Problem Statement:

You are given a 0-indexed m x n integer matrix grid and an integer k. You are currently at position (0, 0) and you want to reach position (m - 1, n - 1) moving only down or right.

Return the number of paths where the sum of the elements on the path is divisible by k. Since the answer may be very large, return it modulo 10⁹ + 7.

Example 1:

Input: grid = [[5,2,4],[3,0,5],[0,7,2]], k = 3
Output: 2
Explanation: There are two paths where the sum of the elements on the path is divisible by k.
The first path highlighted in red has a sum of 5 + 2 + 4 + 5 + 2 = 18 which is divisible by 3.
The second path highlighted in blue has a sum of 5 + 3 + 0 + 5 + 2 = 15 which is divisible by 3.

Example 2:

Input: grid = [[0,0]], k = 5
Output: 1
Explanation: The path highlighted in red has a sum of 0 + 0 = 0 which is divisible by 5.

Example 3:

Input: grid = [[7,3,4,9],[2,3,6,2],[2,3,7,0]], k = 1
Output: 10
Explanation: Every integer is divisible by 1 so the sum of the elements on every possible path is divisible by k.

Constraints:

m == grid.length
n == grid[i].length
1 <= m, n <= 5 * 10⁴
1 <= m * n <= 5 * 10⁴
0 <= grid[i][j] <= 100
1 <= k <= 50

Solution:

Firstly a note regarding notation, I have replaced small k with capital K and I am using small k for indexing.

Algorithm:

We will create a DP table of shape (M,N,K) where dp[i][j][k] denotes number of ways to reach (i,j) coordinate with sum%K==k.
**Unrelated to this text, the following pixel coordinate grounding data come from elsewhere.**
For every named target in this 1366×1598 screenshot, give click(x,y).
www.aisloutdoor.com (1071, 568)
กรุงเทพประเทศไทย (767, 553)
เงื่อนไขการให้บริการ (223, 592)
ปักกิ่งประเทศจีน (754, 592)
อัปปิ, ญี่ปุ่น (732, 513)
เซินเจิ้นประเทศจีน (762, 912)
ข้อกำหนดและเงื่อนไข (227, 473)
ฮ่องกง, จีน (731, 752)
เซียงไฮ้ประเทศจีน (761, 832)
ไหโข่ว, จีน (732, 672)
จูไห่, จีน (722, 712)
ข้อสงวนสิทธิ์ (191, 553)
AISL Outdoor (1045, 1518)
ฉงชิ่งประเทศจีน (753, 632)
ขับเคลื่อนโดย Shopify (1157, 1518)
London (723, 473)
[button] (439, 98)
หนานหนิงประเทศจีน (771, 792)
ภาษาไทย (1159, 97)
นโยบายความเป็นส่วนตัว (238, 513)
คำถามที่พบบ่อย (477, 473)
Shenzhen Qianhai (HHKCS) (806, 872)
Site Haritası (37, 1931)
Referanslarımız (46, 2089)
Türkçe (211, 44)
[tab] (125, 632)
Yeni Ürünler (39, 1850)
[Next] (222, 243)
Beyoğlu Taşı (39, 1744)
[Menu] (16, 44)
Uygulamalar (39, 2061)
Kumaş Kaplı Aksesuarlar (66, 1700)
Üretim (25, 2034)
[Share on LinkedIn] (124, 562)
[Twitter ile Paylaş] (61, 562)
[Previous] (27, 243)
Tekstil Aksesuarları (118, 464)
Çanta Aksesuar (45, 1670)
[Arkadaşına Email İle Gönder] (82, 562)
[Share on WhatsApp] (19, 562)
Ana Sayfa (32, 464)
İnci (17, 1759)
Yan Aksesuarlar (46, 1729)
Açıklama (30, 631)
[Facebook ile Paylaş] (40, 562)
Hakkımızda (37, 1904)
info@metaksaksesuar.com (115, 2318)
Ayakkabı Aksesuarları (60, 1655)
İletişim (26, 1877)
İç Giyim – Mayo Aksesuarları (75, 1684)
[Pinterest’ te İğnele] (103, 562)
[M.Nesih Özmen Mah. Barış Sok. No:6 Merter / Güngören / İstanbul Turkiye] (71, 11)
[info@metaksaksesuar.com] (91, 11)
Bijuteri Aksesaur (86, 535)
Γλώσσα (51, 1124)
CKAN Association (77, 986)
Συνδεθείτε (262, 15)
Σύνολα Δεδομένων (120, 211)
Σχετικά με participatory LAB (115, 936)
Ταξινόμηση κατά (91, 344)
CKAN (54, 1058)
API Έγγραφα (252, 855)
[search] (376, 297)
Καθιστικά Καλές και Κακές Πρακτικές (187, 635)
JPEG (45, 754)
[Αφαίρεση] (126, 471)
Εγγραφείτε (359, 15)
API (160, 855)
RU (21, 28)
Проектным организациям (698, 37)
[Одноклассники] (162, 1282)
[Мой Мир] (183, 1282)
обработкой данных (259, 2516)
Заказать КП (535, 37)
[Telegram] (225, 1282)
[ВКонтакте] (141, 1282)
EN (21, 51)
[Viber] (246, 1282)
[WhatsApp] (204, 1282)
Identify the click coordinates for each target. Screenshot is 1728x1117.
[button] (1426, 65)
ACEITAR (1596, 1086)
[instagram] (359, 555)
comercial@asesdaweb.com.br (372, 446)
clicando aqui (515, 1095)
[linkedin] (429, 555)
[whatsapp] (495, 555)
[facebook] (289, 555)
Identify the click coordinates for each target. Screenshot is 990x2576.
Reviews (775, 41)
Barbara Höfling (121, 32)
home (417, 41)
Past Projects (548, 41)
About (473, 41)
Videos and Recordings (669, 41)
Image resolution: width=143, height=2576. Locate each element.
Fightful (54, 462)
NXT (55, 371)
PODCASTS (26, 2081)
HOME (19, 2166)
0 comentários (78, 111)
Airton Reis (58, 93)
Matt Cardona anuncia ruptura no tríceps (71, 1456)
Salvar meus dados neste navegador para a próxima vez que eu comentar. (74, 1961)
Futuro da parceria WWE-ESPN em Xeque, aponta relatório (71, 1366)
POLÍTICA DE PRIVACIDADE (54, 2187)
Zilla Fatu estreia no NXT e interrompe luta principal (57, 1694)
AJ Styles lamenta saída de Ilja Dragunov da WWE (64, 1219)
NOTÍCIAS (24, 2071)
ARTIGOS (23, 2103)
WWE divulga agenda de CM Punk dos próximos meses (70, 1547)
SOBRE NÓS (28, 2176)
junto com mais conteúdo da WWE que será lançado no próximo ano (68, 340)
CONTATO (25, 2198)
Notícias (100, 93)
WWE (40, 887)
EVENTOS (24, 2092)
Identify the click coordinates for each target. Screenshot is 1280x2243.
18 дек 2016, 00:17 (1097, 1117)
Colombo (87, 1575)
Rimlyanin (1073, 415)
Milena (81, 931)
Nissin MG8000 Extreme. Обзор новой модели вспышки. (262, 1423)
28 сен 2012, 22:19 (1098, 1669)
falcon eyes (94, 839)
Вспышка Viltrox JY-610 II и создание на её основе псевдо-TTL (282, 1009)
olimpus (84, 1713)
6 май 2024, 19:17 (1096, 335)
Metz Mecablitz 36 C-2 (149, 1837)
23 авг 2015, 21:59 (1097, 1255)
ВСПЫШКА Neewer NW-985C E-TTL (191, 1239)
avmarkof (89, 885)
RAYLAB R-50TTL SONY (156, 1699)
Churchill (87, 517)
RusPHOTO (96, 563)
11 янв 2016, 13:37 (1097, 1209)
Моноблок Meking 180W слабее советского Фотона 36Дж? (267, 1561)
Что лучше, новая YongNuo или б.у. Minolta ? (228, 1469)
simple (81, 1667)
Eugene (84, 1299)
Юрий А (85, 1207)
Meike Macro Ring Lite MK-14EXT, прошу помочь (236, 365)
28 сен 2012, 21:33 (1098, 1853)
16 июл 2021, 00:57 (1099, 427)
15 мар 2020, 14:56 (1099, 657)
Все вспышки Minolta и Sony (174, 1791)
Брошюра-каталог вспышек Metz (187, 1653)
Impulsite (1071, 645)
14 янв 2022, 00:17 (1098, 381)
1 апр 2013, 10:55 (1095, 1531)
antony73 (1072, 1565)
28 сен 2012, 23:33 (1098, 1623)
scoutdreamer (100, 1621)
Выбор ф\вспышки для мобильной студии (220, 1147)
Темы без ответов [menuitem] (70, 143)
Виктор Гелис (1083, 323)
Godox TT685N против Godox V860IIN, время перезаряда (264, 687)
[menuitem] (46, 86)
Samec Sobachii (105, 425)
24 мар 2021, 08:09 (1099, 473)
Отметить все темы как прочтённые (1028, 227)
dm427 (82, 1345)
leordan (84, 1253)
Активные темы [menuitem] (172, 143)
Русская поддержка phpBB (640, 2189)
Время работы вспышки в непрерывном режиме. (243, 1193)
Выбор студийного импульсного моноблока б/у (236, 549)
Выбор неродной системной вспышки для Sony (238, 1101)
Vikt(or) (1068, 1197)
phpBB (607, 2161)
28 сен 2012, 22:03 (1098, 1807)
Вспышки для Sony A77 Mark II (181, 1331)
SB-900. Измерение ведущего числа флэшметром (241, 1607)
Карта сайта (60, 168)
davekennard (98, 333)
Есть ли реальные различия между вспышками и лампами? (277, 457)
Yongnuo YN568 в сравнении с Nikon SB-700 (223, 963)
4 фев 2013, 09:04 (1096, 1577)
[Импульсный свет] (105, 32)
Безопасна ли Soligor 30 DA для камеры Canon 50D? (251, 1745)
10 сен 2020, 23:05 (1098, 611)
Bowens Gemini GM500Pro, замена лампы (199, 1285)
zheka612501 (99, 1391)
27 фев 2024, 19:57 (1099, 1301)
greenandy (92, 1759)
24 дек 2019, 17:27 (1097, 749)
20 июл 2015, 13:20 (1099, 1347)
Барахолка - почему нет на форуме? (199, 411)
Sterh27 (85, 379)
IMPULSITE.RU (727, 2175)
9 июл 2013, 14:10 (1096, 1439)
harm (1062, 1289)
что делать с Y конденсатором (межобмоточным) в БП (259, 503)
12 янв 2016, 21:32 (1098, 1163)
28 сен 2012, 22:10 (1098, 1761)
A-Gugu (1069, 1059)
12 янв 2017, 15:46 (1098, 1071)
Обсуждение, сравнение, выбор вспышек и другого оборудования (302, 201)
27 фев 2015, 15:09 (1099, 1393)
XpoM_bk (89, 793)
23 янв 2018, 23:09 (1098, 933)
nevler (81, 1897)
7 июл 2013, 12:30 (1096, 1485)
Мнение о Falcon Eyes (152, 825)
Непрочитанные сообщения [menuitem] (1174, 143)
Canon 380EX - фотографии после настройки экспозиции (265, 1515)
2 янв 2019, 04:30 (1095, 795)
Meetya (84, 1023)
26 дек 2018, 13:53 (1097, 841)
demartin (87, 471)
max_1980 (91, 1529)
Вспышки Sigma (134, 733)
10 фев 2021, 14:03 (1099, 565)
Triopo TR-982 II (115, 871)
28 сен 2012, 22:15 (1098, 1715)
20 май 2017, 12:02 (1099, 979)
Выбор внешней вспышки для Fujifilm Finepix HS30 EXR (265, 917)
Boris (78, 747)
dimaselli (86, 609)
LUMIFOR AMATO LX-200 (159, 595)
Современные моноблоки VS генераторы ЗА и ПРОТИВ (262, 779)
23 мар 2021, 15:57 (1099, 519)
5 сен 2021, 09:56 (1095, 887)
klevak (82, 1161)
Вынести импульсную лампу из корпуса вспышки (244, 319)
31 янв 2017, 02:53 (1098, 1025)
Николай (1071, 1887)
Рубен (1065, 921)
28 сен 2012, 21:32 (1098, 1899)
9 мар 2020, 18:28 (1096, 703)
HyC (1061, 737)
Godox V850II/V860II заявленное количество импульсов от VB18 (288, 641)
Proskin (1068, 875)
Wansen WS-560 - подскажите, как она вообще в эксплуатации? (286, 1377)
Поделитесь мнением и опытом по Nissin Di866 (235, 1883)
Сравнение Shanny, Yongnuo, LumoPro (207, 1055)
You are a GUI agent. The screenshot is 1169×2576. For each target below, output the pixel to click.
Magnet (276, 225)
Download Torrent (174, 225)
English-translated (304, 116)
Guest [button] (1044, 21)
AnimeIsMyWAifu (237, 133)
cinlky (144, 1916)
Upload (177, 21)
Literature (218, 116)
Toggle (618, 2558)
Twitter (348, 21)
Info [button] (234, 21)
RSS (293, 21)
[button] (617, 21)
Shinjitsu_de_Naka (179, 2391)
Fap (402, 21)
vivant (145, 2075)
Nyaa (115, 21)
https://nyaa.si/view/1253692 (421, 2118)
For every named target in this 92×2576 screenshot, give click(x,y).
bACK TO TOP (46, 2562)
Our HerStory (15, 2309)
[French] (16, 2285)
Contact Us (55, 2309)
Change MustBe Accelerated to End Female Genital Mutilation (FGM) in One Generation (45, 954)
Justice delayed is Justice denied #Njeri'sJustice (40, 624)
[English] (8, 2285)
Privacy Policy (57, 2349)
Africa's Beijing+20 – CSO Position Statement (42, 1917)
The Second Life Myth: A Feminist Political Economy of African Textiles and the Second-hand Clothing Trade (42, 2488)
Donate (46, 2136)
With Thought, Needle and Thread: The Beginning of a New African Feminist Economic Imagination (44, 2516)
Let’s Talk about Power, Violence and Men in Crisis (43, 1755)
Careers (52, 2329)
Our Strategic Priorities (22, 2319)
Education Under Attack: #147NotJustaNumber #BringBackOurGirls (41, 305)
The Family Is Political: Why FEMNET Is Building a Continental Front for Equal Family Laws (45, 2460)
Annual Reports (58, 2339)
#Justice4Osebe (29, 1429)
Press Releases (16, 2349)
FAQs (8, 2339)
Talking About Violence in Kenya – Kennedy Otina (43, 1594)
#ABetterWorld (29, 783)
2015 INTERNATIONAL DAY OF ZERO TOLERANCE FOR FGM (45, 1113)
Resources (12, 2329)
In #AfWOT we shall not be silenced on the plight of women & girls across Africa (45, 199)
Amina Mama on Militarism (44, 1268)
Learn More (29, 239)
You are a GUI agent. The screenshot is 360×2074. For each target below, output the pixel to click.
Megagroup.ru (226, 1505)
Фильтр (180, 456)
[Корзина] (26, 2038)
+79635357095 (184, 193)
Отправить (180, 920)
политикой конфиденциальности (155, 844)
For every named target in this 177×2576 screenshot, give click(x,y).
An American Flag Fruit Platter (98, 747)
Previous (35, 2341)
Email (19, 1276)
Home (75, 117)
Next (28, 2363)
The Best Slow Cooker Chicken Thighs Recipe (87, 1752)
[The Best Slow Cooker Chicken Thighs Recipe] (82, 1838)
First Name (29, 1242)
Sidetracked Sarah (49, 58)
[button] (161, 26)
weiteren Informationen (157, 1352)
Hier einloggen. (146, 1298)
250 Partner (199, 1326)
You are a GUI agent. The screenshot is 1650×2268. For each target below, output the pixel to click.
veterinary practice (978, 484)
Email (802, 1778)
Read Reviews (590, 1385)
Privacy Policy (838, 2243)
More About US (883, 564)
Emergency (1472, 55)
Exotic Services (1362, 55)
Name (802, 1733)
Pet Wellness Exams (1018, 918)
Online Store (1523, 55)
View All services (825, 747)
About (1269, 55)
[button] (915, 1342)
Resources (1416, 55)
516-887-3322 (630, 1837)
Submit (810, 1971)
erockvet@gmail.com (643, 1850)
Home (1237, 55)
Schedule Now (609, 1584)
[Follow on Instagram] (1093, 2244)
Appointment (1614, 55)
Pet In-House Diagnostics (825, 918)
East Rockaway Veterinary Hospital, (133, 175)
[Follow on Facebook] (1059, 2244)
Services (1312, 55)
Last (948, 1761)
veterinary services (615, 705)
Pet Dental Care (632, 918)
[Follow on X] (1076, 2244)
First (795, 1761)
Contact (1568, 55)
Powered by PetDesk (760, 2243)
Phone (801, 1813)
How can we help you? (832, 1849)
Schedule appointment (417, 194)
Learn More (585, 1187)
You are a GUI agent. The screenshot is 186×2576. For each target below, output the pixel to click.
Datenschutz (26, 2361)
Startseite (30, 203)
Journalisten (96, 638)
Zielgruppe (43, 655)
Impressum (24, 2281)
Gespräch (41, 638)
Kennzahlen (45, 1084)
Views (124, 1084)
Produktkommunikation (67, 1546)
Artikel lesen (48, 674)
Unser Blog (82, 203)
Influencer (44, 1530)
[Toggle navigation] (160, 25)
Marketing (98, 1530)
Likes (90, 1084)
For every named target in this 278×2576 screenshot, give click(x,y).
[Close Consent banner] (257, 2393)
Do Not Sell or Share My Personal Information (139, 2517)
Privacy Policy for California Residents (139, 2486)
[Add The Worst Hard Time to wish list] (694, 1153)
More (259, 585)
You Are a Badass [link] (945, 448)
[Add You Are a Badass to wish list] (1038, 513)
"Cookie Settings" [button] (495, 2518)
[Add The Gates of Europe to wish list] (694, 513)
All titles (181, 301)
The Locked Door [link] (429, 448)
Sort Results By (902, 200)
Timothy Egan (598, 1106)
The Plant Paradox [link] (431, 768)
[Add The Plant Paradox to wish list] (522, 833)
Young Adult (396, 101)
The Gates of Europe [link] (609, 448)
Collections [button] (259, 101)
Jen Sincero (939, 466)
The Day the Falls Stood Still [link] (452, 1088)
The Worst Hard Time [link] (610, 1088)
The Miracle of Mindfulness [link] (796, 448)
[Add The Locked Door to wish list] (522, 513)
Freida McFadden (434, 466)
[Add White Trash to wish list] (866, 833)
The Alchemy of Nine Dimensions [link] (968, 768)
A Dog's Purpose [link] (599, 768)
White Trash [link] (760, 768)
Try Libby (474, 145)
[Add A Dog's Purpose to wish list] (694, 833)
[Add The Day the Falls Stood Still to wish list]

At the end we will return dp[M-1][N-1][0].

Now for (0,0) there is one way to reach dp[0][0]%K but for other values of k, there is no way to achieve that sum.

Recurrence relation

 
dp[i][j][k] = A + B

where A is the number of ways to reach (i,j) via (i,j-1) and B is the number of ways to reach (i,j) via (i-1,j) Now we know that A = dp[i][j-1][idx]. We want to find this idx Suppose grid[i][j]%K==x. Then

 
idx = (K + k - x) % K

This idx value is same even for (i-1,j)

C++ code:

 
class Solution {
public:
    int numberOfPaths(vector<vector<int>>& grid, int K) 
    {
        int m=grid.size(), n=grid[0].size(), mod=1000000007;
        vector<vector<vector<int>>> dp(m, vector<vector<int>>(n,vector<int>(K,0)));
        dp[0][0][grid[0][0]%K]++;
        for (int i=0; i<m; i++)
            for (int j=0; j<n; j++)
                for (int k=0; k<K; k++)
                {
                    if (i==0 && j==0) continue;
                    int a = ((j==0) ? 0 : dp[i][j-1][(K+k-grid[i][j]%K)%K] % mod);
                    int b = ((i==0) ? 0 : dp[i-1][j][(K+k-grid[i][j]%K)%K] % mod);
                    dp[i][j][k] = (a+b)%mod;
                }
        return dp[m-1][n-1][0];
    }
};